• [PASSAGE FOR REVIEW]:
=-=-=
Most of our chickens live in Flock Houses, each in their own pasture

How We Care For Them

The Lower Pasture

We have a variety of flocks at our farm, pastured year-round and raised with loving, natural care. (We manage our pastures using strictly natural methods – read more about that here.)

Our lower pasture is divided into four quadrants, each of which houses its own flock of chickens. At night, each flock roosts in an A-frame hen house which we move once a week, to fertilize a new part of the field with their night-time droppings. (They poop most at night.)

The hens and roosters live together. The hens lay fresh eggs, which we collect to sell at the store. These pastured eggs are nutrient-dense and very good to eat; they’re also hatchable (but only if incubated).

We don’t fence predators out or lock them in at night. And even though we live in the country, we don’t have a predator problem. Why? Because of our guardian dog Moon, who roams the farm day and night.

Pastured Poultry Pens

In addition to the lower pasture, we also use pastured poultry pens (below). This is a method designed by Joel Salatin for raising poultry for meat. The idea is, you move the pen regularly to give the birds access to fresh grass and bugs. It’s a very efficient way to raise all-pastured poultry.

Our Portable Poultry Pens, Joel Salatin style

Brood Houses

When one of our birds becomes a mother, we move her and the peeps to one of our brood houses, where the young families can enjoy fresh air and forage in the safety of a smaller area.
=-=-=
• [INSTRUCTIONS TO FOLLOW]: Print the part of the farm's chicken-care page from "In addition to" up to and including "a smaller area.", word for word. The listing that follows comes from a separate source.

• [COLLECTED DATA]:
=-=-=
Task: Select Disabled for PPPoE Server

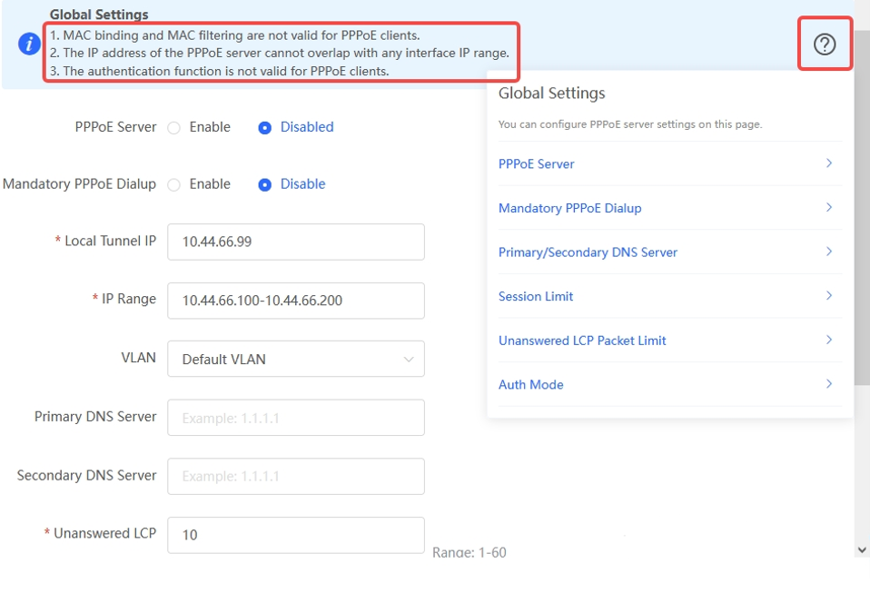Action: point(265,128)
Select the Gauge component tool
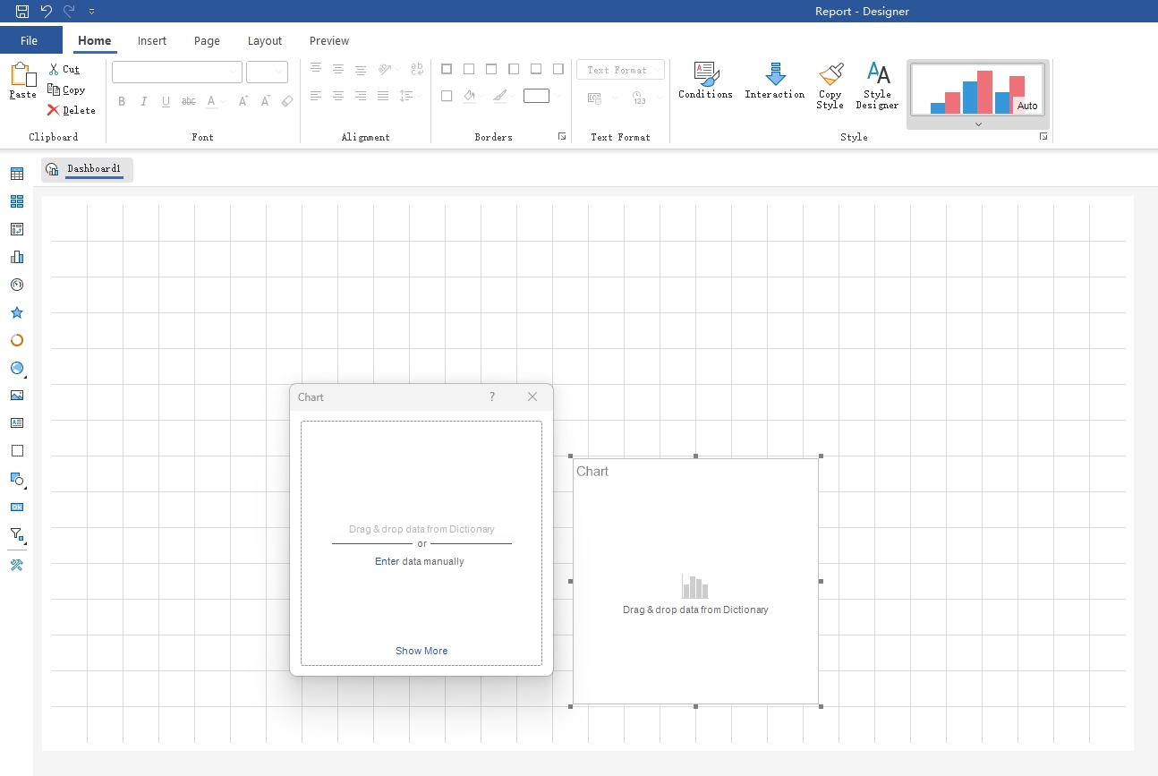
=-=-=
• [RESPONSE AREA]:
In addition to the lower pasture, we also use pastured poultry pens (below). This is a method designed by Joel Salatin for raising poultry for meat. The idea is, you move the pen regularly to give the birds access to fresh grass and bugs. It’s a very efficient way to raise all-pastured poultry.

Our Portable Poultry Pens, Joel Salatin style

Brood Houses

When one of our birds becomes a mother, we move her and the peeps to one of our brood houses, where the young families can enjoy fresh air and forage in the safety of a smaller area.